呪ったの、この世の総てを
「……ハヤトにはもとの世界に恋人がいる、ハヤトはずっと日本に帰りたがっていたって、そう聞いて……私、彼を逃がそうと思ったの」
人目を忍んで牢を訪れた彼女は、驚愕した。
「やせ細って、鞭でぶたれた跡がたくさんあったわ。私、神殿の人達がこんな酷いことをハヤトにしているだなんて、想像したことも無かったの」
彼女の両手は膝の上のドレスを握りしめていて、その上にポタポタと涙がいくつも落ちていく。龍王が、その手を優しく撫でていた。
ハヤトがいなくなって、神殿の人達が信じられなくなって。
悲しくて。
悔しくて。
苦しくて。
……恋しくて。
「気が付いたら、力がコントロールできなくなっていたの」
彼女が地から汲みあげて増幅する魔力は瘴気と化し、多くの人が、動物が、魔物と化した。

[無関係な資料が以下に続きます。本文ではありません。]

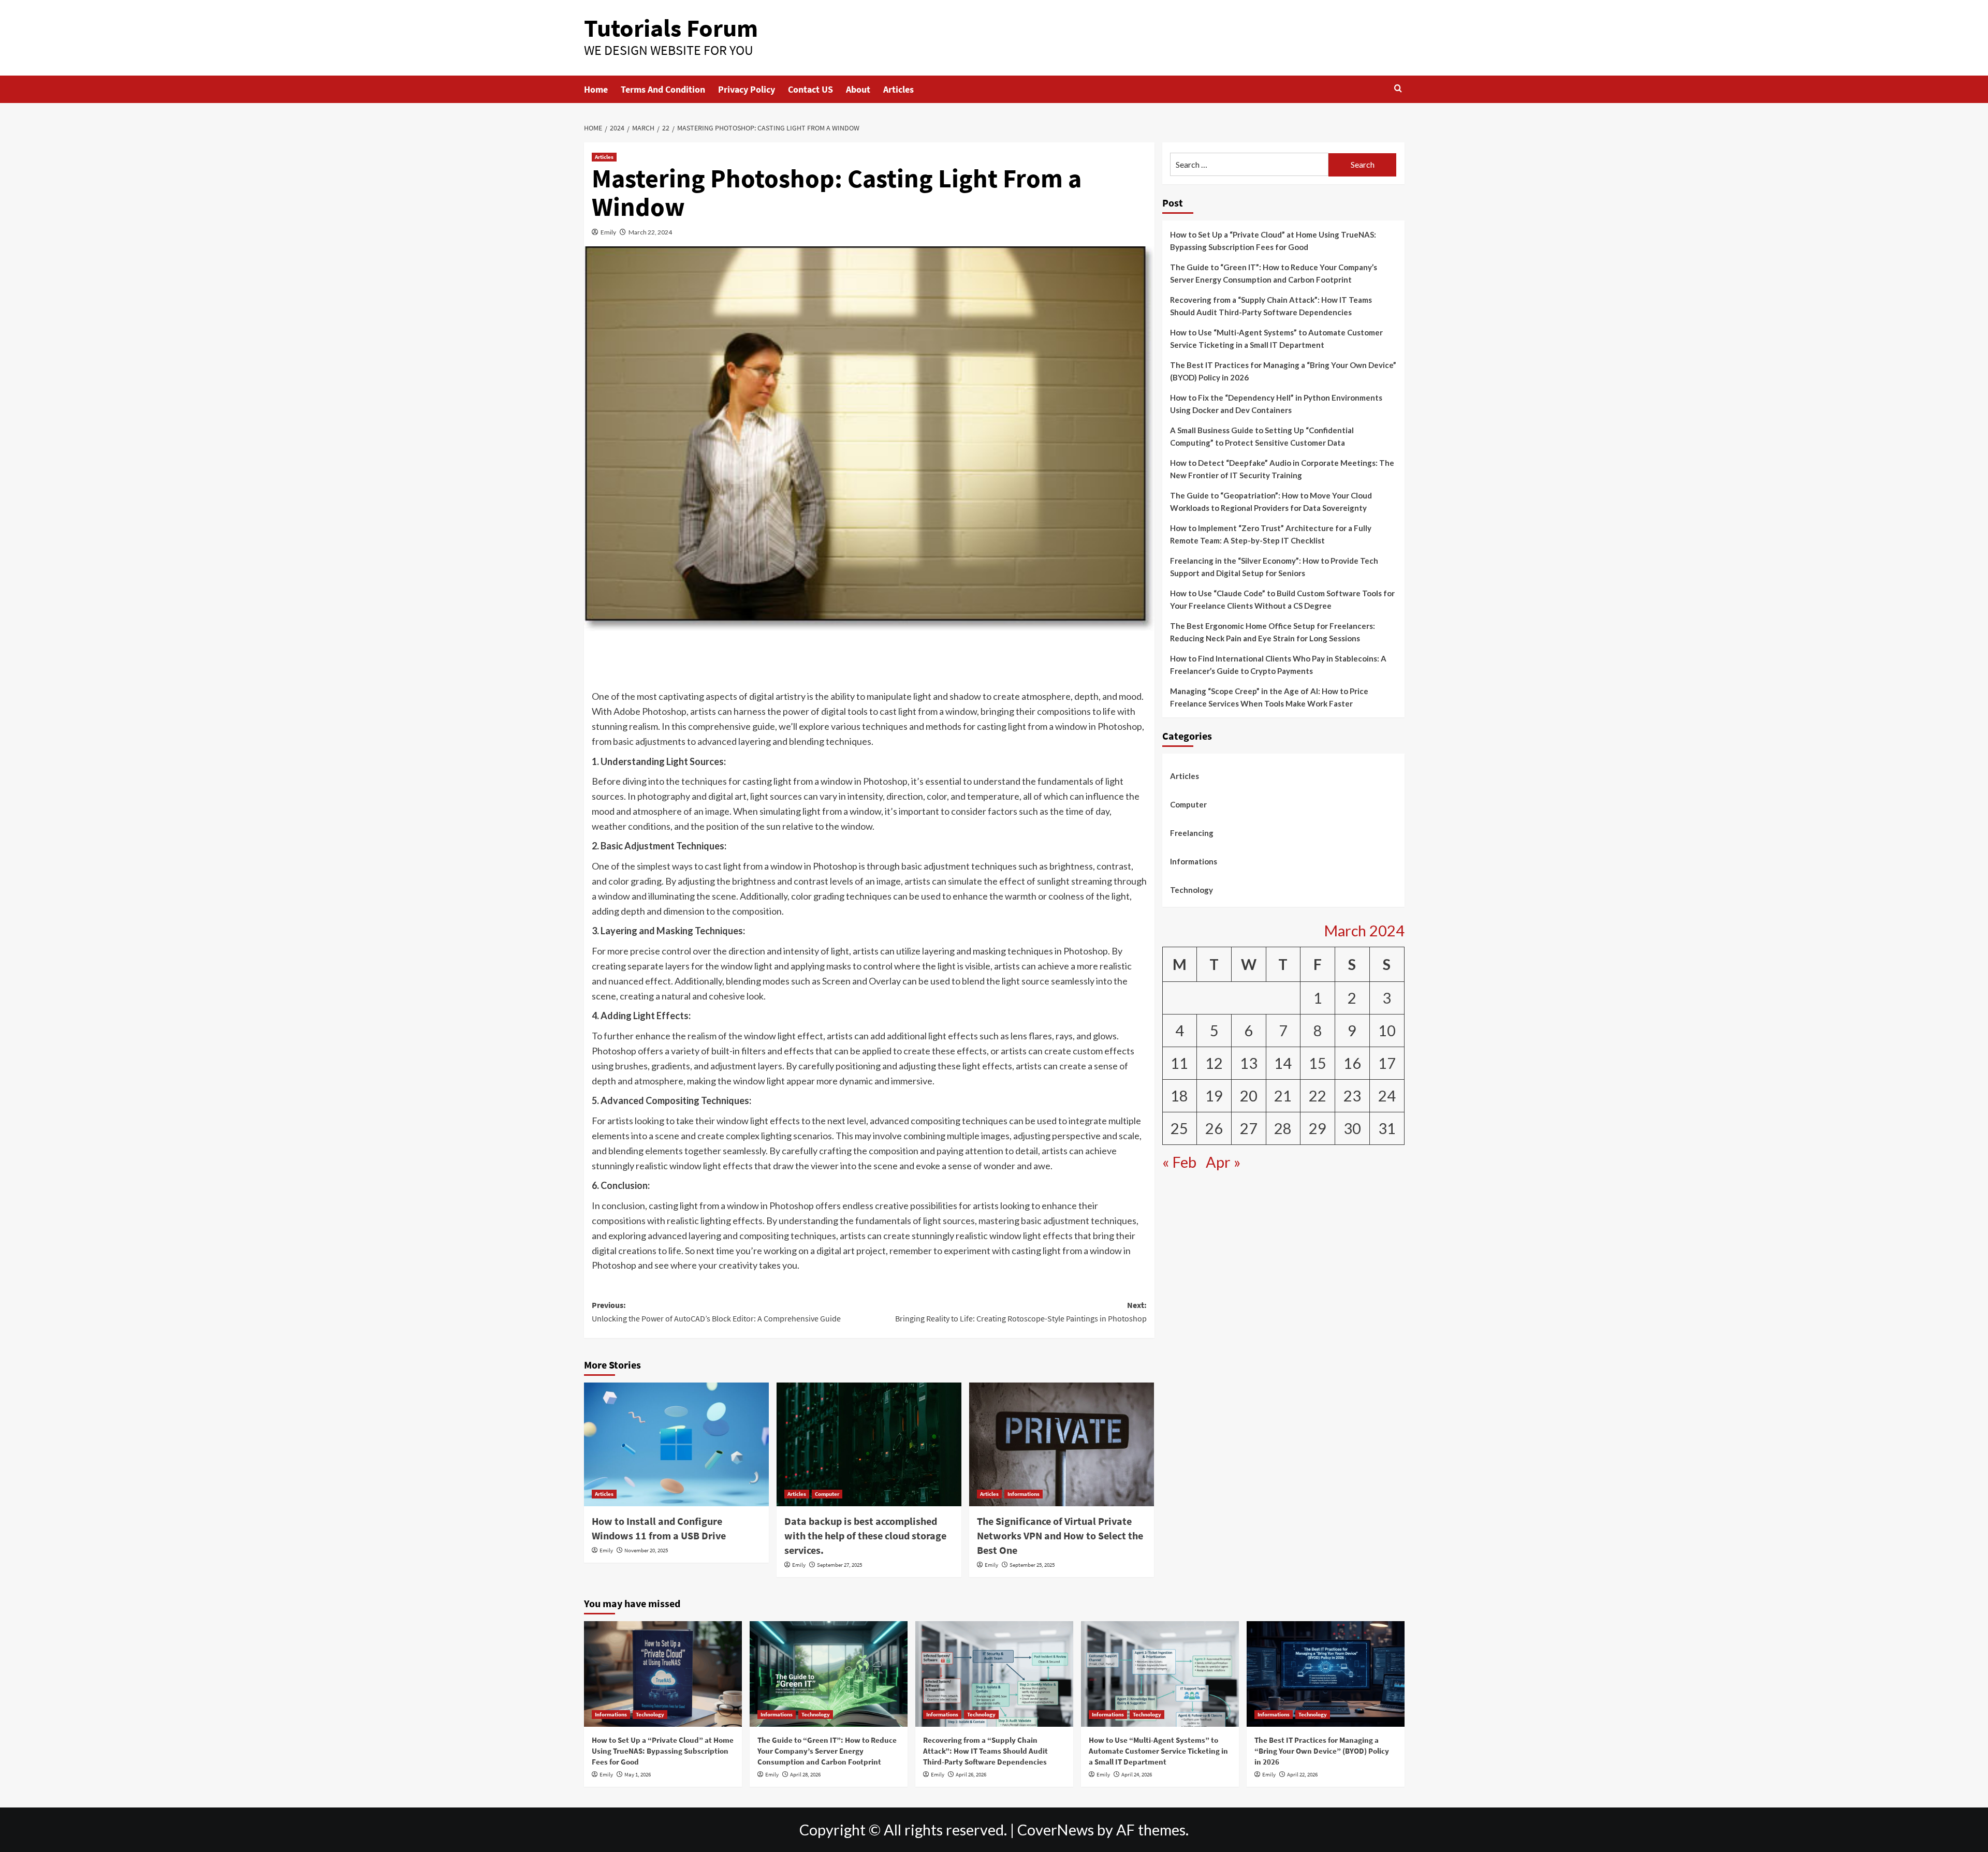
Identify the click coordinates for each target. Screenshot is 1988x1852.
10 (1387, 1030)
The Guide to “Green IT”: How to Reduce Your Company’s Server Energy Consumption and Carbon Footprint (1273, 273)
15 (1317, 1063)
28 (1283, 1128)
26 (1214, 1128)
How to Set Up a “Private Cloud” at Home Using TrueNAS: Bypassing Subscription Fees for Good (1273, 241)
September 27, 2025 (839, 1564)
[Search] (1398, 89)
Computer (827, 1493)
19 (1214, 1096)
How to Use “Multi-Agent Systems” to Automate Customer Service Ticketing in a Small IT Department (1276, 338)
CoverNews (1055, 1830)
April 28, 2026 (805, 1774)
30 (1352, 1128)
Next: (1021, 1312)
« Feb (1179, 1162)
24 (1387, 1096)
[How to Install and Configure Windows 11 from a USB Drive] (676, 1444)
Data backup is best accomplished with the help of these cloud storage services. (865, 1535)
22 (1317, 1096)
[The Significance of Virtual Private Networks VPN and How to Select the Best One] (1061, 1444)
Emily (608, 232)
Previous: (716, 1312)
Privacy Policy (746, 89)
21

「何度も殺されそうになったわ。皆、狂ったように私を殺そうとするの、バケモノって叫びながら」
「でも、君は死ねないからねぇ」
気の毒そうに賢者が言う。
勝手に地から汲み上げる魔力は、彼女が望まなくても即座に傷を修復する。いつの間にか彼女は、殺されても死ねず、老いすらしない体になっていた。
「何度も何度も普通だったら死ぬほどの怪我を負わされるのよ? そのたびに思い出したくもない言葉でののしられながら。……辛くて、辛くて」
絞り出されるように発される声は、鈴を転がすような愛らしいものから、低く陰鬱なものへと変わっていく。
「呪ったの、この世の総てを」
「もうその頃には神殿は放棄されてのう、この子は毎日一人で泣いておったよ」
龍王はと小さな翼をパタパタとはためかせて飛ぶと、労わるように魔王の頭をよしよしと撫でる。
「儂も太古より生きてきたでのう、大きな力を持つが故の孤独も悲哀も身に染みておる。人がこの子を捨てるなら、儂ら魔の者が守ろうと思ったのじゃ」
やがて彼女の瘴気を吸って成長した魔物たちの中から、強大な力を持つものが現れ始めた。
「もうそこからはお決まりのコースでさ、このカールロッカ大陸は魔物と魔族に支配される『魔国』になった」
「ああ、聞いたことあるな。千年ほど前は魔王の支配下で、人が棲める領域は今の王都近辺くらいだったって」
「そうそう、さすがにこのでかい大陸を『魔族』なんていうワケ分からない凶暴なのが席巻したらさぁ、さすがに海で隔たりがあるとはいっても他の国も危機感、感じるでしょ? なんせ相手には翼があるものも、海を渡れるものも多いしね。で、召喚されたのが僕らってわけ」
やっとアルバも知るレベルのところまで話が到達したらしい。魔王と呼ばれる彼女は、私の想像も及ばない程、辛い人生を生きてきたのだ。
「大変だったよー彼女を封印するの。魔族めっちゃ強いし、死ぬ気で抵抗してくるし」
「当たり前だろ、テリトリーを冒されりゃ動物でも牙をむく」
随分と久しぶりに、ハクエンちゃんがしゃべった。不機嫌そうなしっぽが可愛い。